At the end of the Rigvedic period, the Aryan society began to expand from the northwestern region of the Indian subcontinent, into the western Ganges plain. It became increasingly agricultural and was socially organised around the hierarchy of the four varnas, or social classes. This social outline was characterized both by syncretising with the native cultures of northern India, but also eventually by the excluding of some indigenous peoples by labeling their occupations impure. During this period, many of the preceding small tribal units and chiefdoms began to coalesce into Janapadas monarchical, state-level polities.

The Janapadas, which are realms, republics and kingdoms—notably the Iron Age Kingdoms of Kuru, Panchala, Kosala, Videha.

The Atharvaveda the number one Indian text to module of character iron, as , literally "black metal". The Kuru state organised the Vedic hymns into collections, and developed the Kuru and Panchala kingdoms.

During the Late Vedic Period, the kingdom of Videha emerged as a new centre of Vedic culture, situated even farther to the East in what is today Nepal and Bihar state in India; reaching its prominence under the king Janaka, whose court provided patronage for Brahmin sages and philosophers such(a) as Yajnavalkya, Aruni, and Gargi Vachaknavi. The later part of this period corresponds with a consolidation of increasingly large states and kingdoms, called Mahajanapadas, any across Northern India.

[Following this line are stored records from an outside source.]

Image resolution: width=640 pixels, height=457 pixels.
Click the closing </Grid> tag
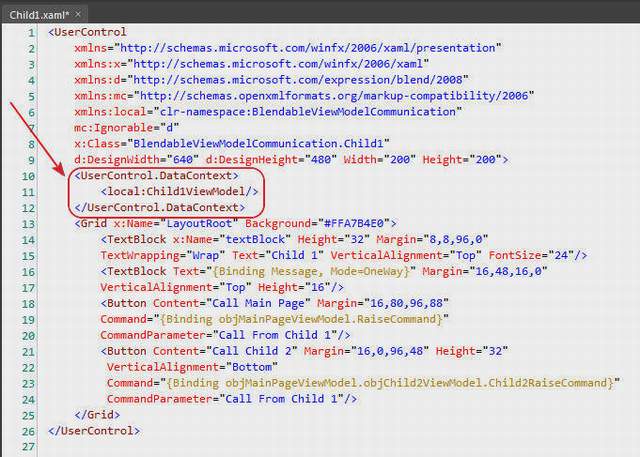[x=97, y=415]
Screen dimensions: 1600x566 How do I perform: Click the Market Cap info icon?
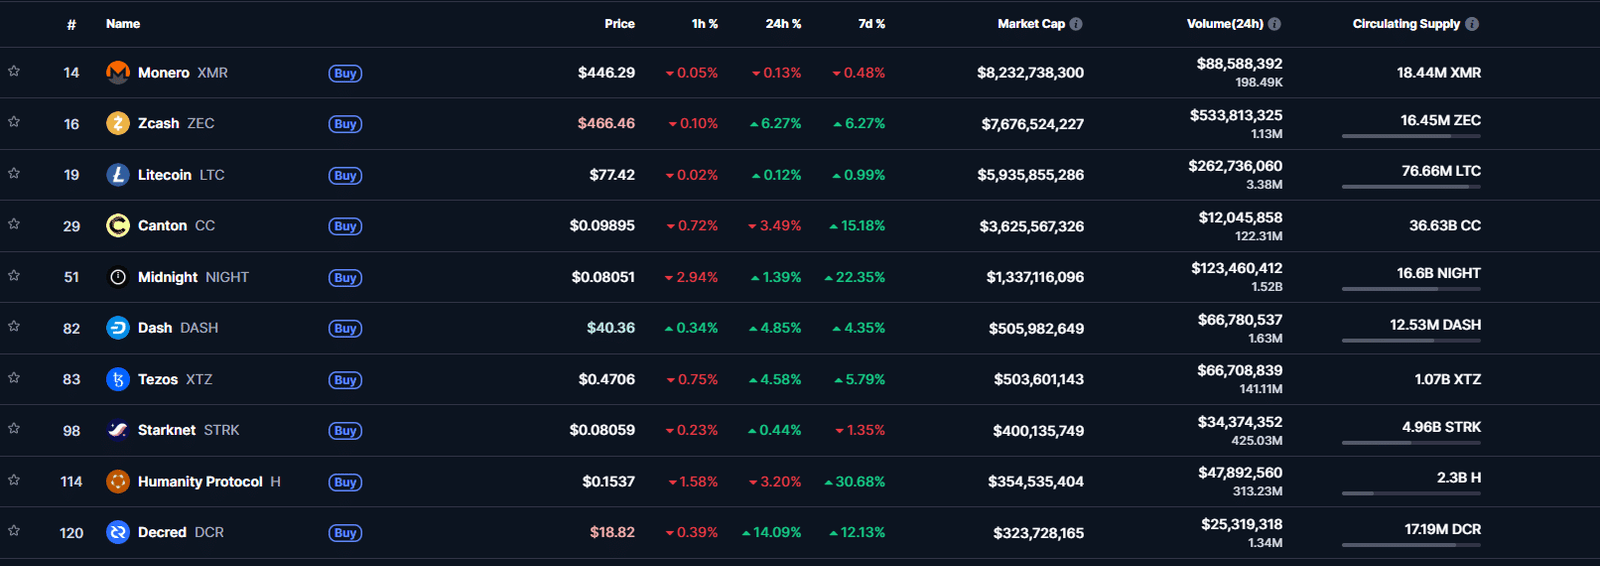tap(1076, 24)
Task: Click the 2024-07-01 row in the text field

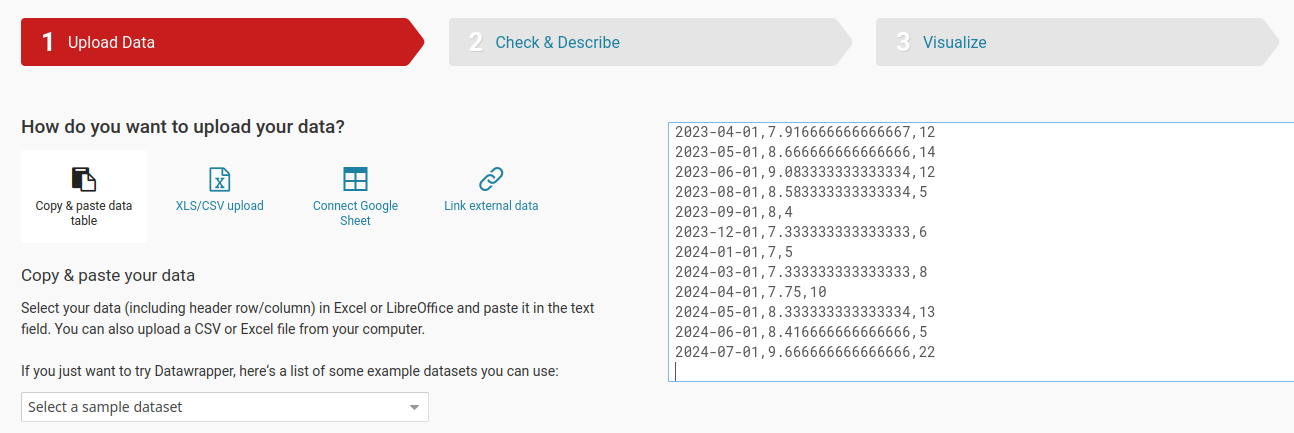Action: [x=805, y=352]
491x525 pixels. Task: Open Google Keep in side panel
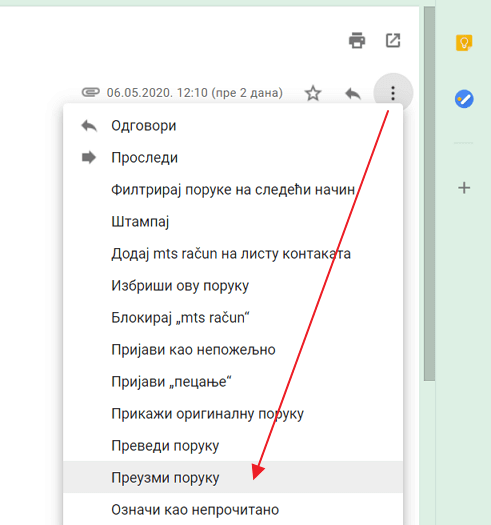click(x=464, y=43)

Sometime between 800 and 200 BCE the Painted Grey Ware culture of the Ghaggar-Hakra and Upper Ganges Plain; although most PGW sites were small farming villages, "several dozen" PGW sites eventually emerged as relatively large settlements that can be characterized as towns, the largest of which were fortified by ditches or moats and embankments made of piled earth with wooden palisades, albeit smaller and simpler than the elaborately fortified large cities which grew after 600 BCE in the Northern Black Polished Ware culture.

The Central Ganges Plain, where Magadha gained prominence, forming the base of the Maurya Empire, was a distinct cultural area, with new states arising after 500 BCE during the so-called "second urbanisation". It was influenced by the Vedic culture, but differed markedly from the Kuru-Panchala region. It "was the area of the earliest known cultivation of rice in South Asia and by 1800 BCE was the location of an advanced Neolithic population associated with the sites of Chirand and Chechar". In this region, the Śramaṇic movements flourished, and Jainism and Buddhism originated.

The time between 800 BCE to 400 BCE witnessed the composition of the earliest Upanishads. The Upanishads form the theoretical basis of classical Hinduism, and are also known as Vedanta conclusion of the Vedas.